### Records provided

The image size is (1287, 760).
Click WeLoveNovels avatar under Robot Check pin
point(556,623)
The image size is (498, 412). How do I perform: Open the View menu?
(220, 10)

---

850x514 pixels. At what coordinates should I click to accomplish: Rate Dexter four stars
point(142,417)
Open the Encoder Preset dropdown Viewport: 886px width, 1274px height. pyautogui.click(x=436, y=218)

### Instructions for the task
Proceeding from the line containing "850x514 pixels. At" through the line containing "Open the Encoder", transcribe the lines above exactly, both end lines included.

### Finished exercise
850x514 pixels. At what coordinates should I click to accomplish: Rate Dexter four stars
point(142,417)
Open the Encoder Preset dropdown Viewport: 886px width, 1274px height. pyautogui.click(x=436, y=218)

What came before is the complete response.